• [TASK DIRECTIONS]
Write out every record exactly as it appears. Skip the pictures.

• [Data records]
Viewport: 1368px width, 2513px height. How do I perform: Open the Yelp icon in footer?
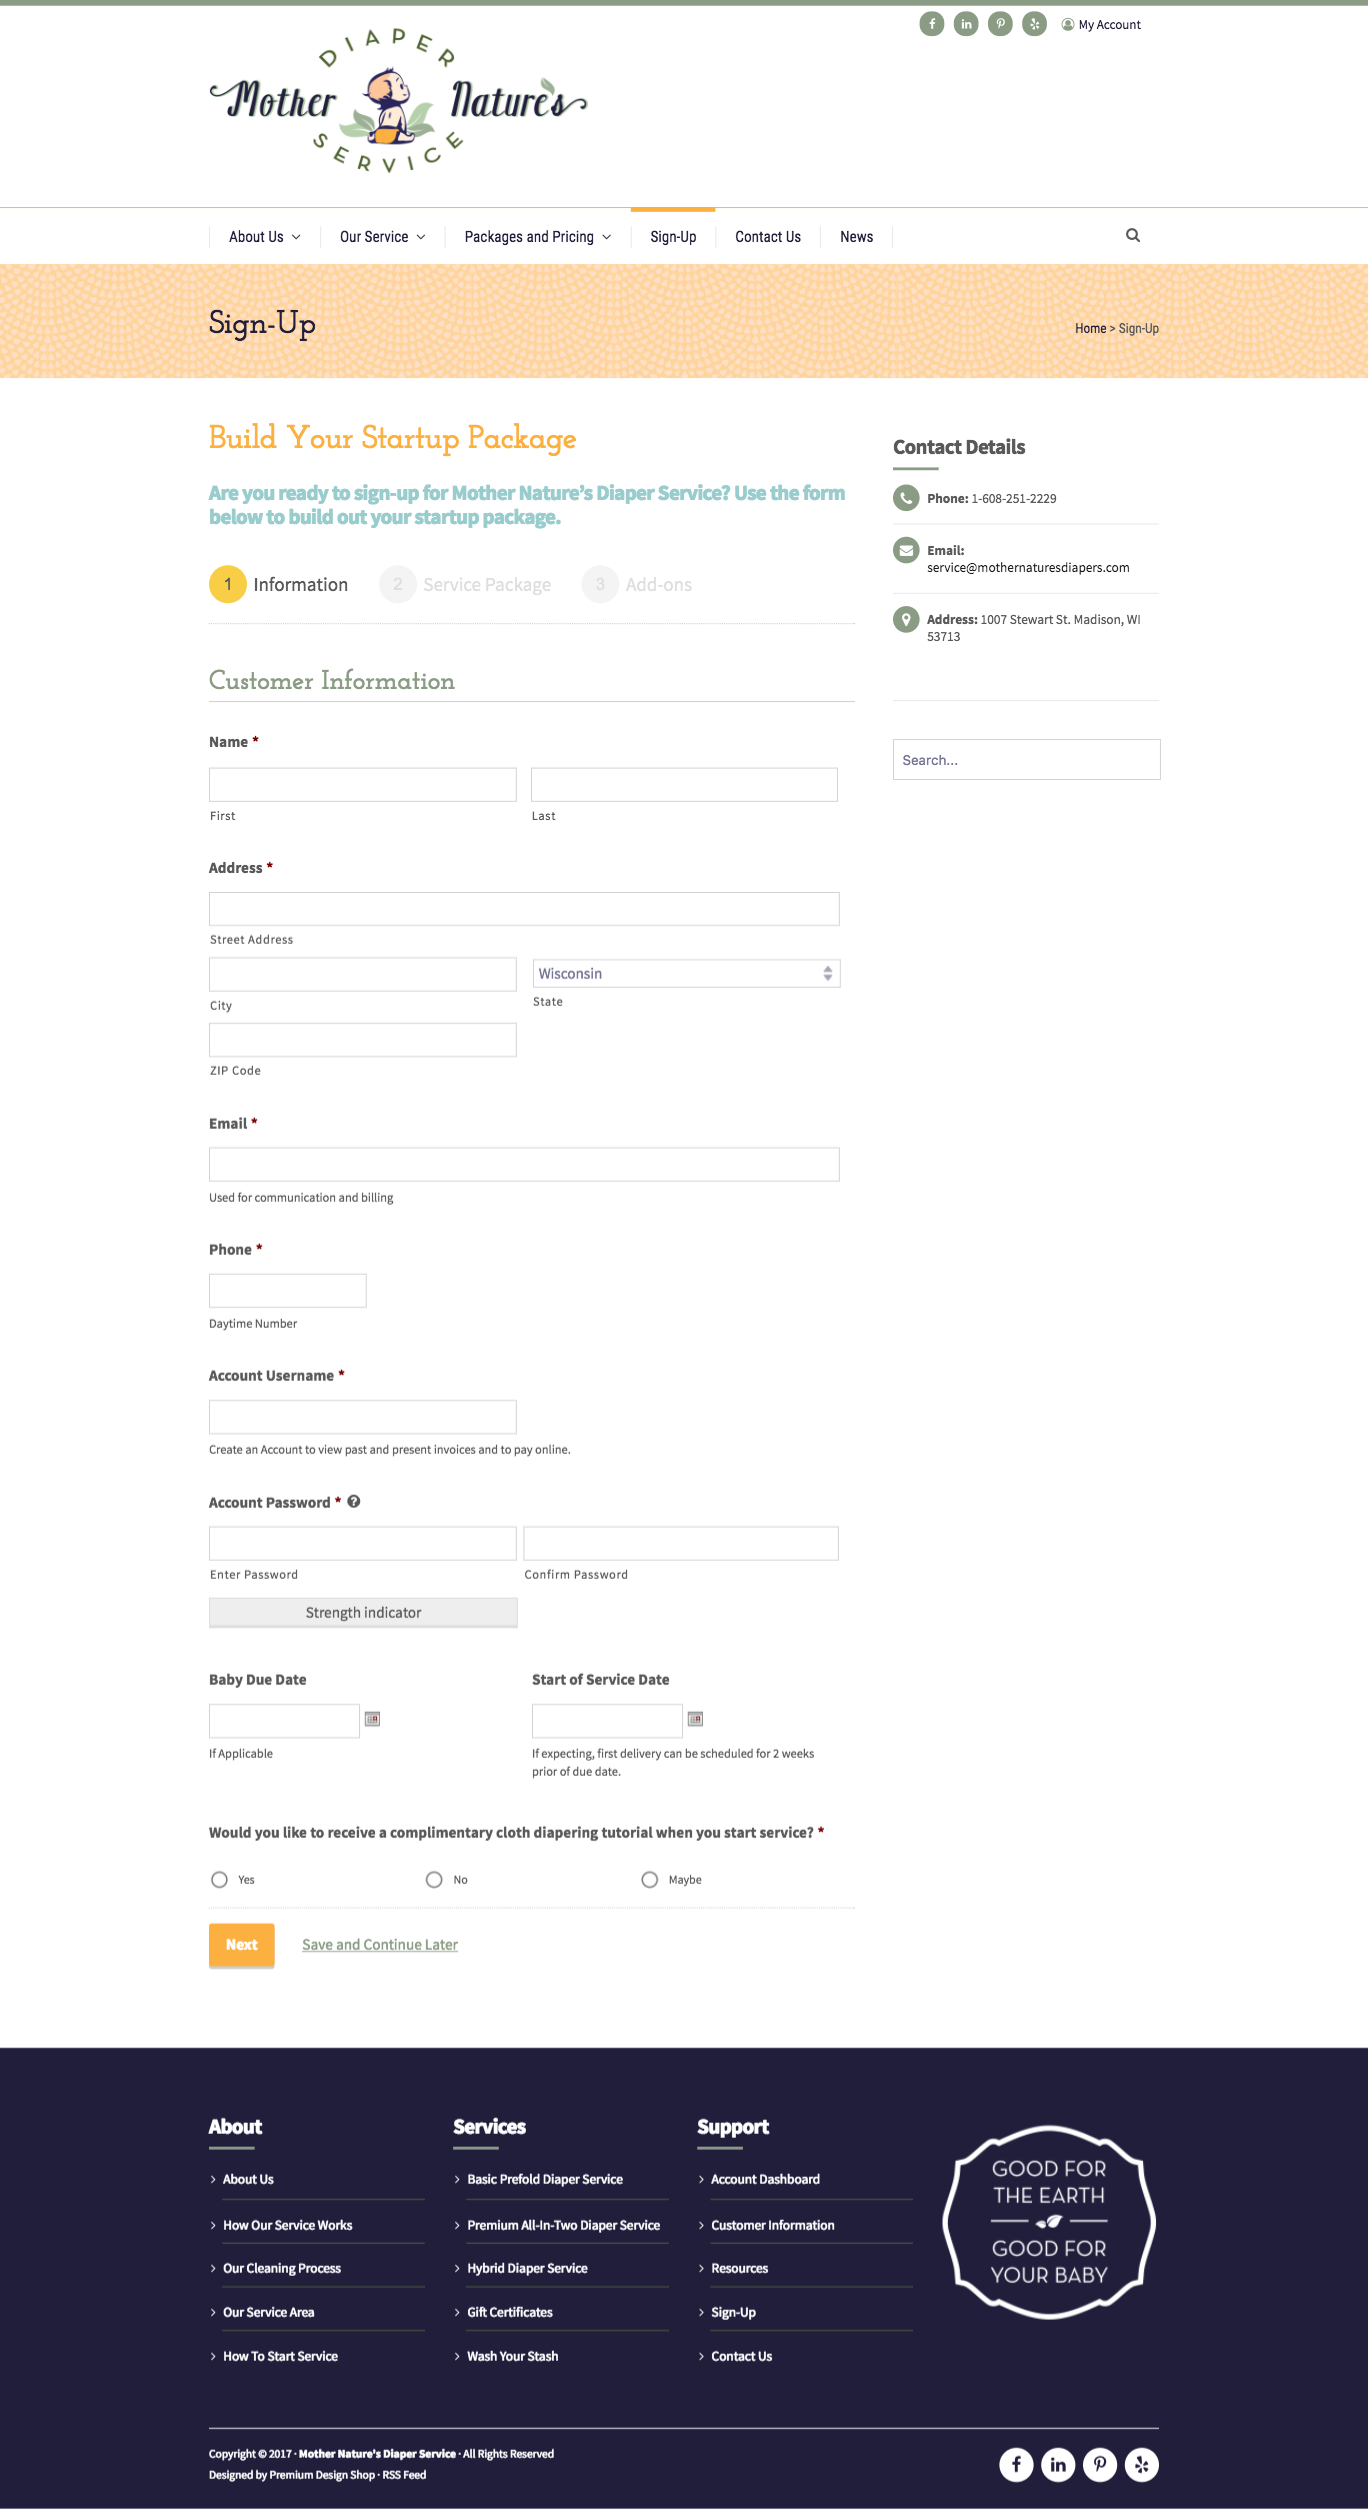[1141, 2465]
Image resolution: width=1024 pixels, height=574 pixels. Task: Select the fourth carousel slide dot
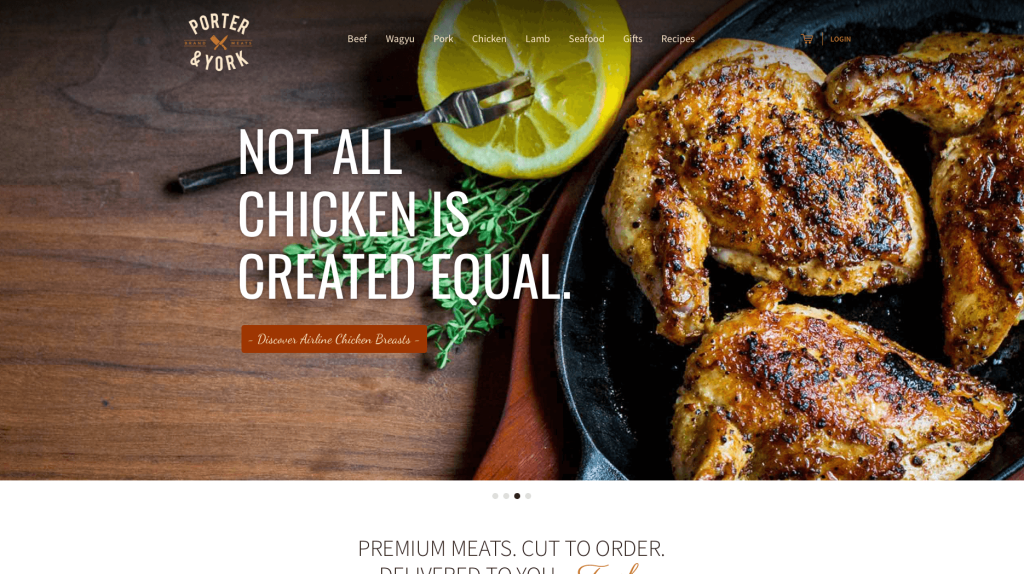click(x=528, y=496)
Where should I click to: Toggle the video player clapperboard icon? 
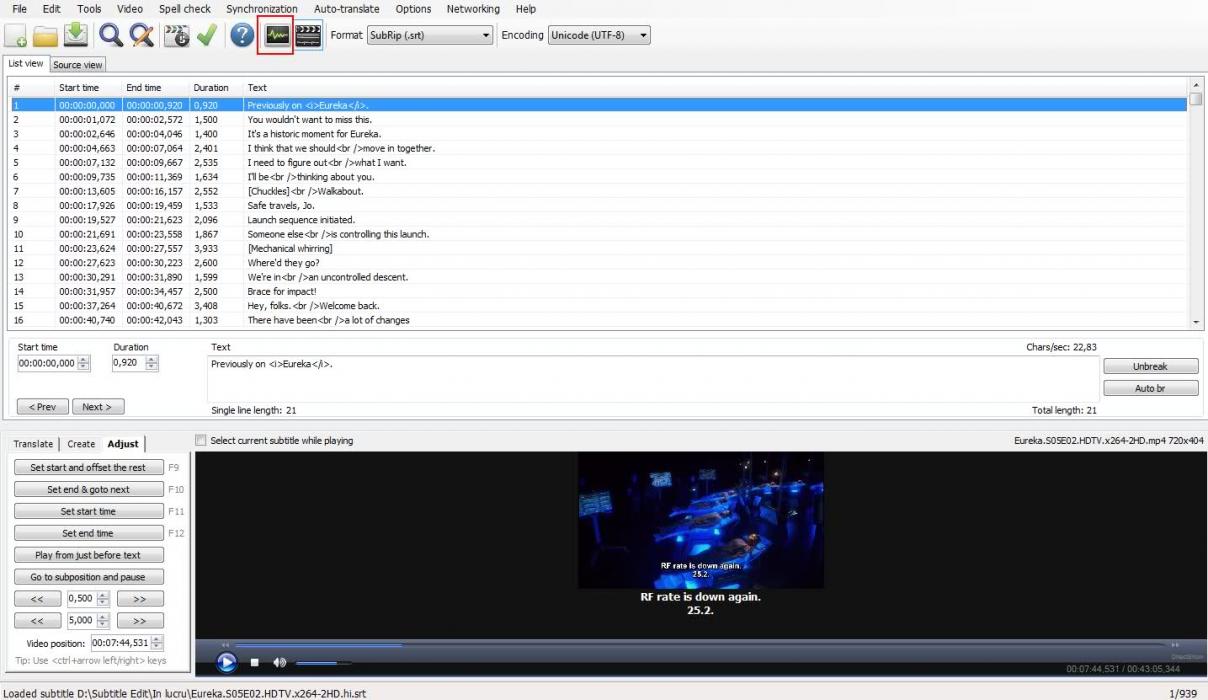point(308,36)
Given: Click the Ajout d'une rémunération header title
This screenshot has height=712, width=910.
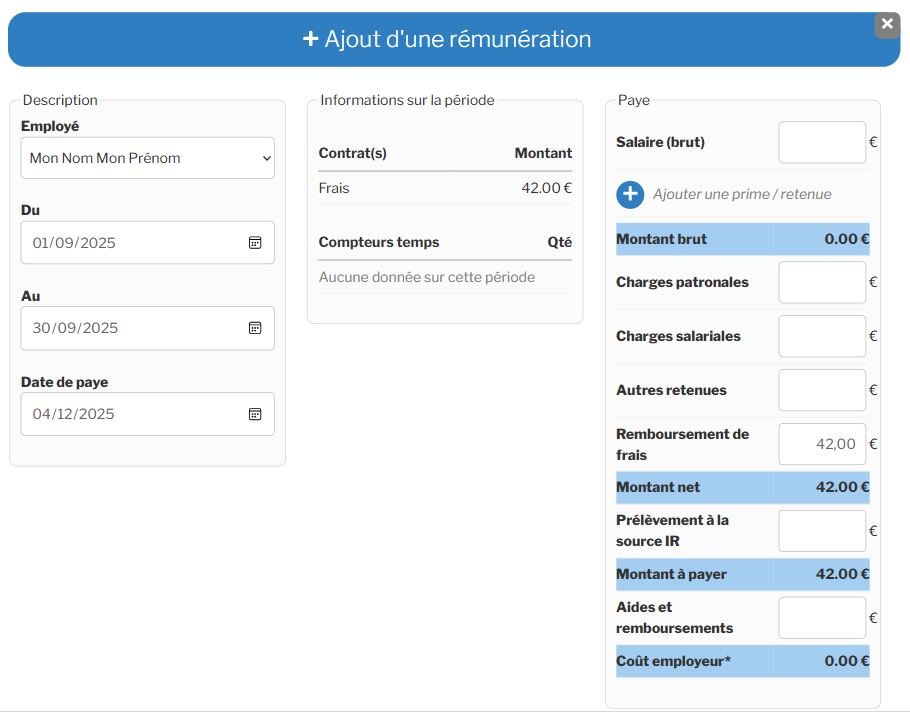Looking at the screenshot, I should coord(447,39).
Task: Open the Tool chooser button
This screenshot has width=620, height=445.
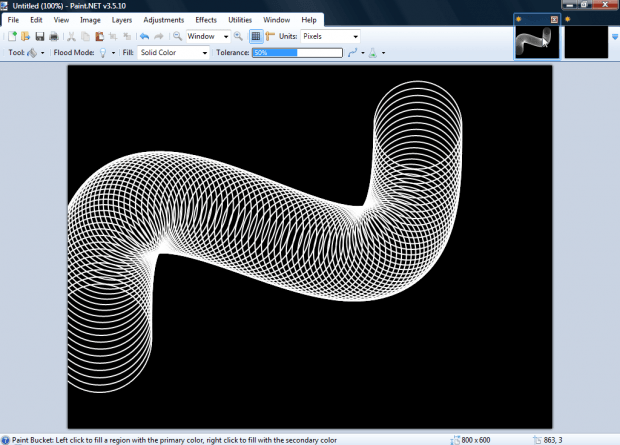Action: pyautogui.click(x=35, y=52)
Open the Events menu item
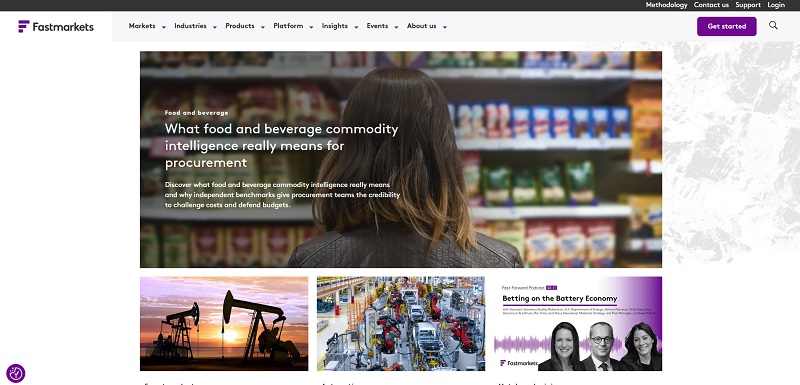800x385 pixels. (x=377, y=26)
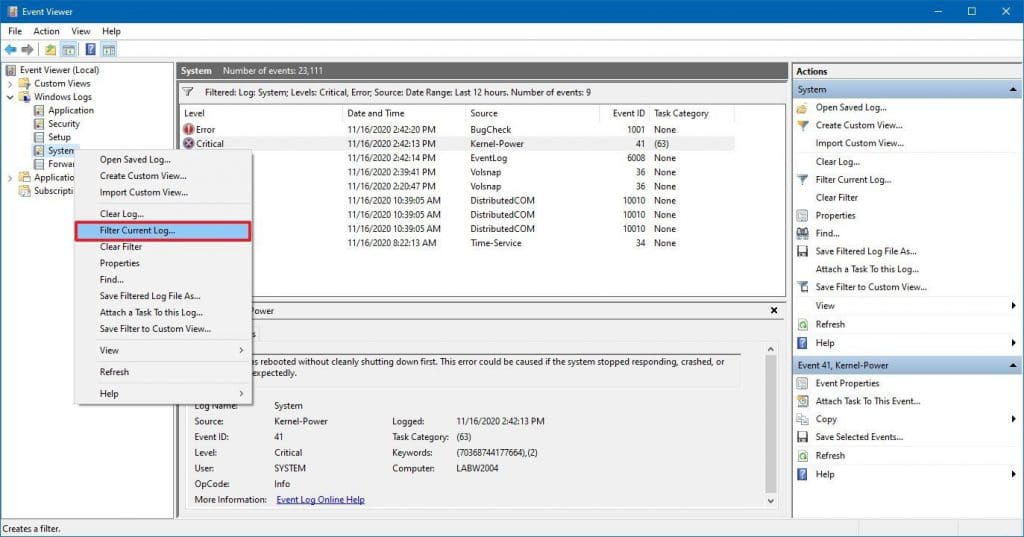The image size is (1024, 537).
Task: Click the Find binoculars icon in Actions pane
Action: [803, 233]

• [THE COMPLETED TASK]
Viewport: 1368px width, 2513px height. How do I perform: Open the Yelp icon in footer?
[1141, 2465]
Image resolution: width=1024 pixels, height=574 pixels. Task: Select the fourth carousel slide dot
click(x=528, y=496)
Where should I click to: Toggle the video player clapperboard icon? 
point(308,36)
Given: Click the Ajout d'une rémunération header title
This screenshot has height=712, width=910.
Looking at the screenshot, I should coord(447,39).
Task: Open the Tool chooser button
This screenshot has width=620, height=445.
Action: pyautogui.click(x=35, y=52)
Open the Events menu item
800x385 pixels. (x=377, y=26)
The image size is (1024, 537).
Task: Click the Find binoculars icon in Actions pane
Action: [803, 233]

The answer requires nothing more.